Outlining the Difference Between Structured, Unstructured and Semi-structured Data
March 25, 2021 / Intelligent Process Automation, Robotic Process Automation
As you delve into process automation, before long you’ll learn about the three basic forms of data and why they matter when it comes to automation: structured, unstructured and semi-structured data. In a nutshell, you can automate processes involving structured data with simple tools, but when it comes to unstructured and semi-structured, you’ll need an intelligent automation platform.
In this post, we’ll walk you through the attributes of each type of data and explain why the data type matters when it comes to intelligent document processing.
Structured data: best for RPA and templates
As its name implies, structured data is highly organized, typically in a database or spreadsheet with rows and columns. As a result, each piece of data can be mapped to a specific, fixed field or location.
Structured data is often managed using the Structured Query Language (SQL), a common programming language for relational databases. With relational databases, it’s possible to view data by various criteria, such as customers by region, and to answer queries such as, “customers who spent more than $500 with us last year.”
It’s relatively easy to automate processes that involve structured data.

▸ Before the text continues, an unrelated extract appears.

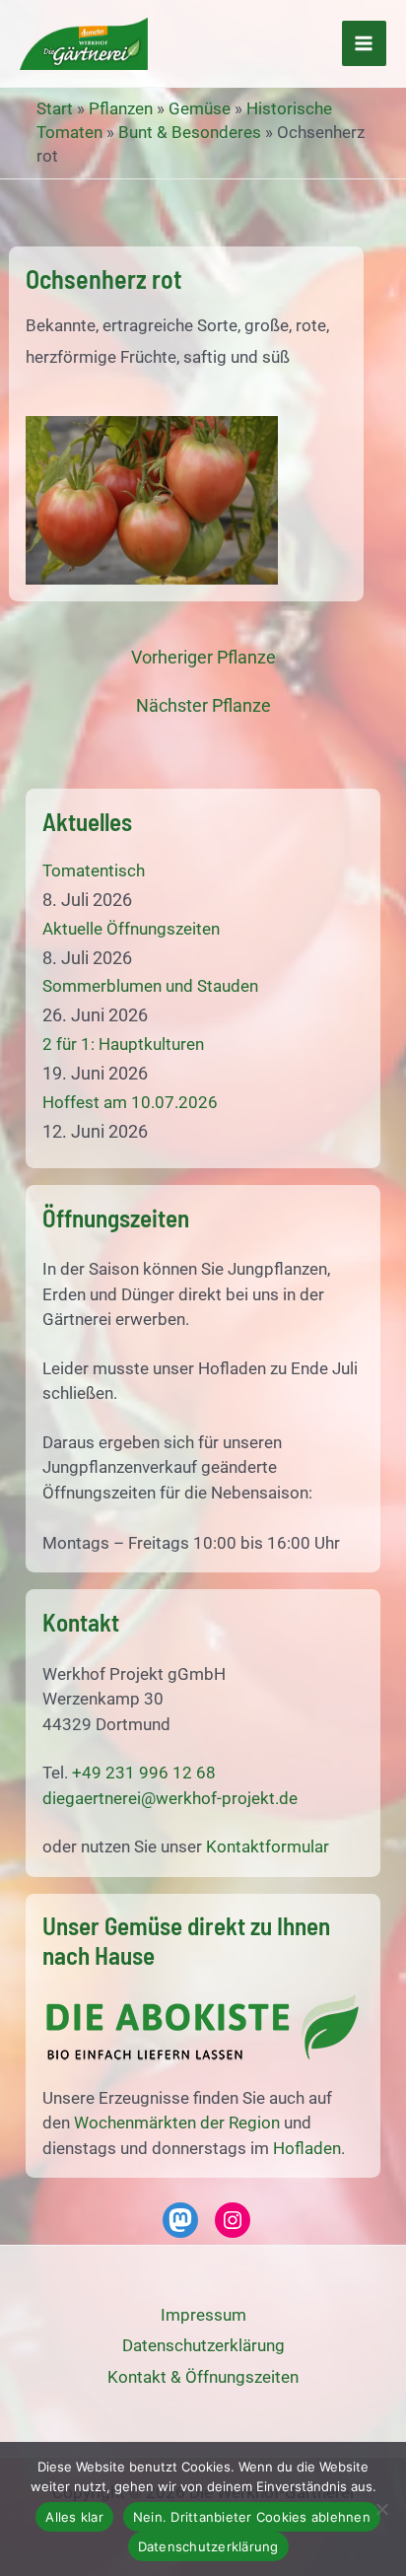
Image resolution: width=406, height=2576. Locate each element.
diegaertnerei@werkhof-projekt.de (170, 1798)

Robotic process automation (RPA) tools or solutions that use optical character recognition and templates work well with structured data. You can build automation routines that tell the tools exactly where the data they need resides. So long as there’s no deviation from that norm, the tools should work well to automate simple, repetitive tasks, such as extracting data from a spreadsheet and entering into a customer relationship management (CRM), enterprise resource planning (ERP) or other downstream system.
Unstructured data: requires intelligent automation
Unstructured data, on the other hand, adheres to no special format. Types of unstructured data include the text in an email message, PDFs, Word files, photos, presentations, call center or legal transcripts and more.
It’s widely accepted that the vast majority – at least 80% – of all data in any given organization is unstructured. Given it follows no predetermined format, it’s much more difficult to automate processes involving unstructured data. Indeed, until the relatively recent advent of artificial intelligence technology, it was all but impossible.
But AI changes the game. With enough data, we can now train models to “read” unstructured data much like a human does, complete with an understanding of the context behind any given document or image. The models can extract key data elements required to automate a given process, such as financial figures, social security numbers, names, addresses and so on. Or, a model may be fed an image of a damaged car and be smart enough to know, “This car has been in an accident and has damage to the right front fender.”
Semi-structured data: usually requires intelligence
Semi-structured data falls somewhere in between the other two categories. Back to the email example, while the text of the email is unstructured, the header contains structured elements: the “to” and “from” fields, date and time, for example. So, as a whole, an email may be considered an example of semi-structured content.
Digital photos are another example. Typically, they will also contain a date, time and perhaps location where the photo was taken – all structured elements, although the image is wholly unstructured.
For such cases, it’s possible to use an RPA or templated tool to automate some of a process for handling these data types – such as categorizing by date. But you’ll still need an intelligent automation tool to find and extract relative data. Keeping in mind the intelligent tool can also be used on structured data, it makes more sense just use it to automate the entire document processing effort.
Invoices are often touted as an example of semi-structured content. That may be the case if your company gets invoices from only four or five suppliers, and they consistently use the same format. In that case, it’s conceivable you could train an RPA or templated tool to extract key data elements to automate invoice processing.
But large companies likely receive invoices from dozens if not hundreds of companies that use many different formats. You’d be hard-pressed to create templates to handle each of them, and would forever be troubleshooting them as they change over time. Here again, it makes more sense to treat the invoices as unstructured content and use an intelligent data processing tool to automate invoice processing.
Indico’s Intelligent Process Automation platform can handle the gamut of document processing needs, whether it involves highly structured documents, completely unstructured or something in between. It’s effective because it’s built on a database of more than 500 million labeled data points, providing a deep base of knowledge that gives it the context required to “read” and understand virtually any type of content.
Taking advantage of AI technology known as transfer learning, Indico makes it easy for business process owners to put that database to use to automate their own processes. Our intuitive tools enable business process owners to quickly label actual documents, telling the model which data to focus on. In a matter of hours, you can build a model that will be up to 95% accurate.